Program

Digital Humanities: Cooperative Agreements and Special Projects (Digital Humanities)

Period of Performance

2/1/2021 - 10/31/2023

Funding Totals

$149,650.00 (approved)
$135,691.00 (awarded)


Machines Reading Maps: Finding and Understanding Text on Maps

FAIN: HC-278125-21

University of Southern California (Los Angeles, CA 90089-0012)
Deborah Ann Holmes-Wong (Project Director: August 2020 to present)
Yao-Yi Chiang (Co Project Director: October 2020 to present)

The development of a workflow that would use advanced machine learning and annotation tools to extract and annotate text on maps across large historic map collections. The UK partner, The Alan Turing Institute, is requesting £199,942 from the Arts and Humanities Research Council.

Machines Reading Maps aims to transform how humanities scholars and cultural heritage professionals interact with map images. Maps constitute a vast body of global cultural heritage, and only a very small portion has been brought into digital platforms for meaningful search, investigation, and discovery at scale. Our project will create open-source tools and methods that employ machine-learning to enable researchers and cultural institutions to identify text on scanned maps and make that text meaningful via metadata creation and linking to historical gazetteers and other resources. Working with partners at the Library of Congress, British Library, and National Library of Scotland, we will generate and share data and methods from Sanborn, Goad, and OS historical maps and link map text to resources for understanding US and UK social history. Our project will enrich spatial explorations of history and help cultural institutions share map collections more effectively with the public.

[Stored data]
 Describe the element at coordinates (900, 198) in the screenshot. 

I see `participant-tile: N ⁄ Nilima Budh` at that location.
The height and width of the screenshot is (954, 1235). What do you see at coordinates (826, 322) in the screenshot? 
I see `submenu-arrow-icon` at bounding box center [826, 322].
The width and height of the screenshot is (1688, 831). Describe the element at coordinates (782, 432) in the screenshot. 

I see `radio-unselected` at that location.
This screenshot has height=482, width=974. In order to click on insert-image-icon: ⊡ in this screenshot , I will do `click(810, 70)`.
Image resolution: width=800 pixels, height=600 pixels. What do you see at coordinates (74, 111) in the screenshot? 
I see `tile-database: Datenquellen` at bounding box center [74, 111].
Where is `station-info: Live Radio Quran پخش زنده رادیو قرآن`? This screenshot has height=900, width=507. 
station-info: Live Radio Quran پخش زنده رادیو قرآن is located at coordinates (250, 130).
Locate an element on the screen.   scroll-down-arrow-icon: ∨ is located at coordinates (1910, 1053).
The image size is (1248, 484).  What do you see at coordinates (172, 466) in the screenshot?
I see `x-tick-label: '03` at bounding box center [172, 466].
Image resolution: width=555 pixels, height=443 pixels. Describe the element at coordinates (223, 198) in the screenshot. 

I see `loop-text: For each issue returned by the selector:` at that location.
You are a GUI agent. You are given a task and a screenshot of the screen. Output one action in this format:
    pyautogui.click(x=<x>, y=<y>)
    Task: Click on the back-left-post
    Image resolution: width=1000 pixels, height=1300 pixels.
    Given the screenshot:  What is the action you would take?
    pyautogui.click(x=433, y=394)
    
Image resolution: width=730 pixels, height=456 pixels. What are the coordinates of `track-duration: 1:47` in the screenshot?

Your assignment: According to the grant description above, which organization is the project's UK partner?

Solution to this task: The Alan Turing Institute